Abstracts of the 8th Meeting of the Italian Peripheral Nerve Study Group: 50

The axonal form of Charcot‐Marie‐Tooth neuropathy (CMT type 2) has autosomal dominant inheritance and is genetically heterogeneous. Only 2 genes are known so far. Two unrelated Caucasian pedigrees (from Russia and Belgium) had 2 distinct mutations in the neurofilament‐light gene (NF‐L)(CMT2E, chromosome 8p21); a single Japanese pedigree had a mutation in the kinesin 1B gene (KIF1B)(CMT2A, chromosome 1p35‐p36). We aimed at investigating the epidemiological relevance of NF‐L in an Italian series with CMT2. The series included 30 index cases with CMT2 diagnosed according to clinical, electrophysiological and pathological criteria, in whom we have ruled out mutations of MPZ/P0 and CX32. In the selected series, the entire coding region of NF‐L was investigated by automated direct nucleotide sequencing.

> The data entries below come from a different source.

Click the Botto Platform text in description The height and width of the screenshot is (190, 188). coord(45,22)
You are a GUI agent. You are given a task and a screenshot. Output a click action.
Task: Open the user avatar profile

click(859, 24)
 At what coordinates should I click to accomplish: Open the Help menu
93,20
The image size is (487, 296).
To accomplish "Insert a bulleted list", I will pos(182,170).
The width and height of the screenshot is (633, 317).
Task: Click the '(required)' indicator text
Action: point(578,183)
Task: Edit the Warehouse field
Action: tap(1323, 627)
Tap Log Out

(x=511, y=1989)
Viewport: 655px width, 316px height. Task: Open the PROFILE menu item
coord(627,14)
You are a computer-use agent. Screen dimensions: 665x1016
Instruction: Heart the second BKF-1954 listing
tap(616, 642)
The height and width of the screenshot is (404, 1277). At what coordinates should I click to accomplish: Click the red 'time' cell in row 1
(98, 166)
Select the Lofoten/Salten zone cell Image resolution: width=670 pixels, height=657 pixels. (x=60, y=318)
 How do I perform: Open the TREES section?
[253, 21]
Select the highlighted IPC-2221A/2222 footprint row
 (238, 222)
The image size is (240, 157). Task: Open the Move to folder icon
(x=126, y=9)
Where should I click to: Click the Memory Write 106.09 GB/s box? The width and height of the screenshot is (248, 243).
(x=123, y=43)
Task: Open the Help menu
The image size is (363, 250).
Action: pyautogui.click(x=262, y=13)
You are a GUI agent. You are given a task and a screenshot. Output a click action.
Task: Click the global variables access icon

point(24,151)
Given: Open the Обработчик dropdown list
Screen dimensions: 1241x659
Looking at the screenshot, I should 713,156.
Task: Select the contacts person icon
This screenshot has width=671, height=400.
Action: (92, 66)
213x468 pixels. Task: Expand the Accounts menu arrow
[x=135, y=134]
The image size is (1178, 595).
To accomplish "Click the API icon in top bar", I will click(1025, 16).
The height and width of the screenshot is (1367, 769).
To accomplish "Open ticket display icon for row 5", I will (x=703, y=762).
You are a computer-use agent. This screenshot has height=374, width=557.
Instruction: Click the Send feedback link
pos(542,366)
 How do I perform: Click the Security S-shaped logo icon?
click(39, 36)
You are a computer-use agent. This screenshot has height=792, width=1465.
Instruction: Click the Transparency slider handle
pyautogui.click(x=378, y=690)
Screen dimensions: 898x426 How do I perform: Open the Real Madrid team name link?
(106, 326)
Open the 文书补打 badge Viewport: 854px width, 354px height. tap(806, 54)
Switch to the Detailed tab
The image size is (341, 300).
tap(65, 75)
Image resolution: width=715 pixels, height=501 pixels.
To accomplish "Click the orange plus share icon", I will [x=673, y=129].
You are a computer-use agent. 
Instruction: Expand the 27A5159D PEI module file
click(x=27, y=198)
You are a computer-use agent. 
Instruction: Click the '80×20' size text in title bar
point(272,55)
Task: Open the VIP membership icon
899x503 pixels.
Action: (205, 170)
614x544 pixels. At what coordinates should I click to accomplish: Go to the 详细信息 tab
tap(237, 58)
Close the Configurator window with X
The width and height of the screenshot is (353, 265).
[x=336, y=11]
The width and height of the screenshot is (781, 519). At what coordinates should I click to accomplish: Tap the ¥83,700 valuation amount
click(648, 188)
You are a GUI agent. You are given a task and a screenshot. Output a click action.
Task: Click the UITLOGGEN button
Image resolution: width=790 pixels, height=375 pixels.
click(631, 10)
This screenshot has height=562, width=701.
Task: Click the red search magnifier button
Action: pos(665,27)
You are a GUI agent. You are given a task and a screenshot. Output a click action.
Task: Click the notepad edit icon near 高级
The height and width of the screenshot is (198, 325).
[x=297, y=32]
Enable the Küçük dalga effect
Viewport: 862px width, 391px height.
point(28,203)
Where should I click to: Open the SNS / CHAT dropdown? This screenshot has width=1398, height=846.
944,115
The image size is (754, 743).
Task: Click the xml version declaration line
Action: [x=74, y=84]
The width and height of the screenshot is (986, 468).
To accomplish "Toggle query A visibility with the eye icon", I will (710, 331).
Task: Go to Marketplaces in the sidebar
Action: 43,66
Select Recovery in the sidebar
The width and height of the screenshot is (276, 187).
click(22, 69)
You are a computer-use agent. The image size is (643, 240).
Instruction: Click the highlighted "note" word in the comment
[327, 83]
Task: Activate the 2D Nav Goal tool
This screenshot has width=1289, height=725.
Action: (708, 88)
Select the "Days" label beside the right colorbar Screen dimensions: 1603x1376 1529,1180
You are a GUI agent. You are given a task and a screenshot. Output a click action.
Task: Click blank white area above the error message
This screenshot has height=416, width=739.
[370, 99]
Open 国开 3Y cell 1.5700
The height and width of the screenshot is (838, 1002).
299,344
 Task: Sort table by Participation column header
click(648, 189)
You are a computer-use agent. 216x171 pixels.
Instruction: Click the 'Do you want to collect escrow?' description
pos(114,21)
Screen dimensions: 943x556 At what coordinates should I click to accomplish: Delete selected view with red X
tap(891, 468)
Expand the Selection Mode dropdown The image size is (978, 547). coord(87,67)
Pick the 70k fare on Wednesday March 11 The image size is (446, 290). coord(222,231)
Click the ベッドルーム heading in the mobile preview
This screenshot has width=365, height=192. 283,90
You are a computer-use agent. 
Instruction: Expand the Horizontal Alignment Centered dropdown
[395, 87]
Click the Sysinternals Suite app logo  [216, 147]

Direct molecular test of the novel identified mutation was performed by analyzing a restriction fragment length polymorphism (RFLP) for AatII. In a single five‐generation pedigree, with 3 affected member examined, we identified a novel heterozygous c.64C > T transition which substitutes a proline with a serine at amino acid residue 22 (Pro22Ser). The mutation appeared to be pathogenic because it co‐segregated with the disease in the pedigree and it was absent in more than 100 healthy controls. The amino acid change occurs in the N‐terminal head domain which regulates the assembly of neurofilaments. The report emphasizes the etiological role of NF‐L in CMT2.